(1.) THIS is an appeal under Section 81 of the Delhi Value Added Tax Act, 2004 wherein the appellant challenges the order dated 23.03.2012 passed by the Appellate Tribunal, Value Added Tax, Delhi (Tribunal).
(2.) THE facts necessary for the disposal of this appeal are that the appellant herein was functioning during the relevant Assessment Year (1996-97) as reseller of safes/lockers and other related equipment. The appellant was originally assessed under the Delhi Sale Tax Act, 1975 whereby it deposited tax @ 7%. The Sales Tax Officer (STO) by order dated 28.12.1999 finalized the assessment, taxing sale of safety doors/air ventilators/lockers etc @ 12% by holding that they were covered by Entry 22 of Schedule 1 to the Delhi Sales Tax Act, 1975 instead of 7% as claimed by the appellant. This view was upheld by all authorities in appeal, including the Tribunal . The following question arises for this court's consideration:
(3.) DURING the hearing of this appeal, learned counsel for the appellant firstly pointed out that the commodity in question consists of multiple boxes hinged together that are individually secured, and are used in strong rooms of banks; that they are also called vaults. He assailed the impugned judgment reasoning that Entry 22 is specifically limited to safes and almirah, and cannot be extended to include within its ambit products not mentioned in the entry merely because their function is similar; moreover, that the said entry was not an "umbrella entry" so as to cover all types of storage goods.
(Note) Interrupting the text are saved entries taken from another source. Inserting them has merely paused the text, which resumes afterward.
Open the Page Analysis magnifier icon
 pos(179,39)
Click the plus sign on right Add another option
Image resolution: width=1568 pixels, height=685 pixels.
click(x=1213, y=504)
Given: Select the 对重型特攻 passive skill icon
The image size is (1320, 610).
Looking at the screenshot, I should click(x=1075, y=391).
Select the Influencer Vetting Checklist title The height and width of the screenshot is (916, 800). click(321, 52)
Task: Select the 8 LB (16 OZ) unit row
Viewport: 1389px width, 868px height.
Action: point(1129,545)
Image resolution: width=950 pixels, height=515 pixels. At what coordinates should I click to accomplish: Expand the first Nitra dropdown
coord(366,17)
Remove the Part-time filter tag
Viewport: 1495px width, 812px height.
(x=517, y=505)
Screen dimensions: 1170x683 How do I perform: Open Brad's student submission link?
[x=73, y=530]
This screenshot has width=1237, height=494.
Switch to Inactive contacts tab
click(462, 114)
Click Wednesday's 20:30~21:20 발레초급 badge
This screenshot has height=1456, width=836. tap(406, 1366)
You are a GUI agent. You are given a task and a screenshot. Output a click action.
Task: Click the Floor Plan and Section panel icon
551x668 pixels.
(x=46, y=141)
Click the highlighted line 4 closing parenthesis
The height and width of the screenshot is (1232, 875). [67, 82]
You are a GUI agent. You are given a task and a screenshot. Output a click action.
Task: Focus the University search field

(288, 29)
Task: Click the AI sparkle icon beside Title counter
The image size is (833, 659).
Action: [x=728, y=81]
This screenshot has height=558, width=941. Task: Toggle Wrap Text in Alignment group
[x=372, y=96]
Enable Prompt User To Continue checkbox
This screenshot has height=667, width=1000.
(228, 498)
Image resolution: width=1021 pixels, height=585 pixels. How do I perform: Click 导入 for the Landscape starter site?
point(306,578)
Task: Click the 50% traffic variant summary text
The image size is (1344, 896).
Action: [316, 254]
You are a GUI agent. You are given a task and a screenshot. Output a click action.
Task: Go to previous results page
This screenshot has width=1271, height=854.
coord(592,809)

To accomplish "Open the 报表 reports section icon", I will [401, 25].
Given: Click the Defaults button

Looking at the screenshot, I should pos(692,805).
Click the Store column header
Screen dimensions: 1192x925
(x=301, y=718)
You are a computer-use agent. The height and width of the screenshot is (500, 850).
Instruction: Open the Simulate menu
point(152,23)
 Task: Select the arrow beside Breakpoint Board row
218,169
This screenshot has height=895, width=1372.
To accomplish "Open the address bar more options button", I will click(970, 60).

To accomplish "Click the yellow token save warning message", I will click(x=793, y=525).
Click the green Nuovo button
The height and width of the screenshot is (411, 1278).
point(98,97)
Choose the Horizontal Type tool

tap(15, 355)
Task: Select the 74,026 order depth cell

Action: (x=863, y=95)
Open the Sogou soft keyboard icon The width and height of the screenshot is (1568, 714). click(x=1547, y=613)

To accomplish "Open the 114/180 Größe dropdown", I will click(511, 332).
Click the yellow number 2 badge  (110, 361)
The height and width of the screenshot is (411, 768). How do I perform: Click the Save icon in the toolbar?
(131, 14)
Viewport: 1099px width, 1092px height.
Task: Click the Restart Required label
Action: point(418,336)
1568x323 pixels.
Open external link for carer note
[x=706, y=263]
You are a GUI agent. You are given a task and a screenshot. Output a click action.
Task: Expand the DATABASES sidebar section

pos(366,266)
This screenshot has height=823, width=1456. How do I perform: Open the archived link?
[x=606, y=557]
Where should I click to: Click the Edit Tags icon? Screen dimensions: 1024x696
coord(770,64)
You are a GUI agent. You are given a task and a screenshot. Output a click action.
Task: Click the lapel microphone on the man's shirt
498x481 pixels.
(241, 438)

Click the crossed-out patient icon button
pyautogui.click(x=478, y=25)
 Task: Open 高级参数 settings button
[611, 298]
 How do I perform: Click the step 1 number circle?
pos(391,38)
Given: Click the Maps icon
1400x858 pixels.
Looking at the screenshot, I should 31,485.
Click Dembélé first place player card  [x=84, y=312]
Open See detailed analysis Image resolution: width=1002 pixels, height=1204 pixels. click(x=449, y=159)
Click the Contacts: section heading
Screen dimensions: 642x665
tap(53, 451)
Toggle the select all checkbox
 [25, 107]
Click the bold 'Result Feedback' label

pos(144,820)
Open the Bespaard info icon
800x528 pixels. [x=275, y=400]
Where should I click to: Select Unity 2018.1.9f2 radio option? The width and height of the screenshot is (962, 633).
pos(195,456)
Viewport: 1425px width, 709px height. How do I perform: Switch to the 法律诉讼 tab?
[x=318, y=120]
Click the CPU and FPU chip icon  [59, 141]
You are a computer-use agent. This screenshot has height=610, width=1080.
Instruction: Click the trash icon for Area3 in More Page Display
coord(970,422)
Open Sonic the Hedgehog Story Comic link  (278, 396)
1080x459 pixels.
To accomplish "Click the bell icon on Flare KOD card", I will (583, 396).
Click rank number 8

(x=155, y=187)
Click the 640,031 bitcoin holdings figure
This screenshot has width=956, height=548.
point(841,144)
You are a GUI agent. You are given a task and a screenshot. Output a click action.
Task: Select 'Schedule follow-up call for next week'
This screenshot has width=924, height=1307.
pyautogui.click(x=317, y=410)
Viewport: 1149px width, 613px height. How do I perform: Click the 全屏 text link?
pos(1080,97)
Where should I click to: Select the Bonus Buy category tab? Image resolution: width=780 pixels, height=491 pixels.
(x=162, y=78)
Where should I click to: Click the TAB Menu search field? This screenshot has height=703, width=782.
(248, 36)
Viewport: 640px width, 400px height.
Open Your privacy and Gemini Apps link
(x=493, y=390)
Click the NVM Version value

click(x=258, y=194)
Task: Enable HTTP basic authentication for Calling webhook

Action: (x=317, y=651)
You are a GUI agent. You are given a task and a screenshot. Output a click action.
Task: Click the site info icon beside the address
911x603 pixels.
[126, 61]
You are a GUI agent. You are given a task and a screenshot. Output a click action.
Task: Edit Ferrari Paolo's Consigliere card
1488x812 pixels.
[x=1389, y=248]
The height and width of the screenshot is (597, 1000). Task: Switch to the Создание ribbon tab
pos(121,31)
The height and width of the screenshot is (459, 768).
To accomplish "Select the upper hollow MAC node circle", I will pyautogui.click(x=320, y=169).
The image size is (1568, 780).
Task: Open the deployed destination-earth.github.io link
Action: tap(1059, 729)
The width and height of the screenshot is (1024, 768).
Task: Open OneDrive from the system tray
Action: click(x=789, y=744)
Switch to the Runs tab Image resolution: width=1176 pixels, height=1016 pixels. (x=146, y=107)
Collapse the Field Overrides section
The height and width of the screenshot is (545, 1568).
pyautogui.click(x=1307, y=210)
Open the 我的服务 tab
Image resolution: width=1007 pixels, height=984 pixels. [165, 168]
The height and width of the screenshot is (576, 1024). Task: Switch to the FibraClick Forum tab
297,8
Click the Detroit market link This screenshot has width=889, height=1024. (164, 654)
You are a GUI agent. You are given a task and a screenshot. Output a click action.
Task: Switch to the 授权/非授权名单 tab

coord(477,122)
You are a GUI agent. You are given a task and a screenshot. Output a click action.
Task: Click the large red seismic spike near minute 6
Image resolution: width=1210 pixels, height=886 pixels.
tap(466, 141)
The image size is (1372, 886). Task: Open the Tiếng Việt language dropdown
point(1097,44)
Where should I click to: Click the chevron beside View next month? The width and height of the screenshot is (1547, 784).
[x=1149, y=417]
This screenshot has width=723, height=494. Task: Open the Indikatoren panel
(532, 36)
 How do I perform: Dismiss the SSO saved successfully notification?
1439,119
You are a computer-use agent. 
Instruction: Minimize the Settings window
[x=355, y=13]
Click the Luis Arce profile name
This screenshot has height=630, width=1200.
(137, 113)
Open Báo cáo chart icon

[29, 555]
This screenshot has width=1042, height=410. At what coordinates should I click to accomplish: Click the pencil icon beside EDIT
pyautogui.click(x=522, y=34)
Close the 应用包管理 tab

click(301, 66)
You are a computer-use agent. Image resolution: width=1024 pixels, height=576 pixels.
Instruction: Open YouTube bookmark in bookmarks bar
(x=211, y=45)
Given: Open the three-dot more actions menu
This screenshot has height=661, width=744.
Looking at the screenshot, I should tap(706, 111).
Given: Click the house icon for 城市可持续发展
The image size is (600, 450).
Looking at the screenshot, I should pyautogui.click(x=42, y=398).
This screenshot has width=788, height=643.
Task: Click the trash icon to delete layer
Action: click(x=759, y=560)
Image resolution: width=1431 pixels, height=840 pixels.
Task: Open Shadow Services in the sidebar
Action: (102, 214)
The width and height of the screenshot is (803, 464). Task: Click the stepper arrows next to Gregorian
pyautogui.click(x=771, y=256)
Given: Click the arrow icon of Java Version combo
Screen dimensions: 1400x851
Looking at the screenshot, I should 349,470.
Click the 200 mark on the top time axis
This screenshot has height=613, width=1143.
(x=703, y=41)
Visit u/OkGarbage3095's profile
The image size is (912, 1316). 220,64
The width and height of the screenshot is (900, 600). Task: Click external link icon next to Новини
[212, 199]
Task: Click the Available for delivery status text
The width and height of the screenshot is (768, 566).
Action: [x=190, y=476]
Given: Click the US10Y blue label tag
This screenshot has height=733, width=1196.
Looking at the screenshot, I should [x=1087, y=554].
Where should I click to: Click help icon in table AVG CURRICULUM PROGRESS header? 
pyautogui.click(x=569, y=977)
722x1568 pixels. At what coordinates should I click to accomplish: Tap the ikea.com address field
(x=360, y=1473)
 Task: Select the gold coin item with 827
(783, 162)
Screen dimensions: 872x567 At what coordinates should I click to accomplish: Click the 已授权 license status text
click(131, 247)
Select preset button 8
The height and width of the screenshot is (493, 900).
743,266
Counsel further urged that it is a matter of common experience that the identity of an article is associated with its primary function; when a consumer buys an article, he buys it because it performs a specific function for him; that in case of safe and almirahs, the consumer, while buying them, keeps in mind not only the aspect that they are for storing purposes, but also the fact that he would have a direct control over the product, as the same would be in his custody; but lockers, on the other hand, are bought primarily for commercial exploitation by institutions like banks which give them on hire to their customers. This distinguishing factor, it was argued, necessitates that lockers not be read as being covered under Entry 22.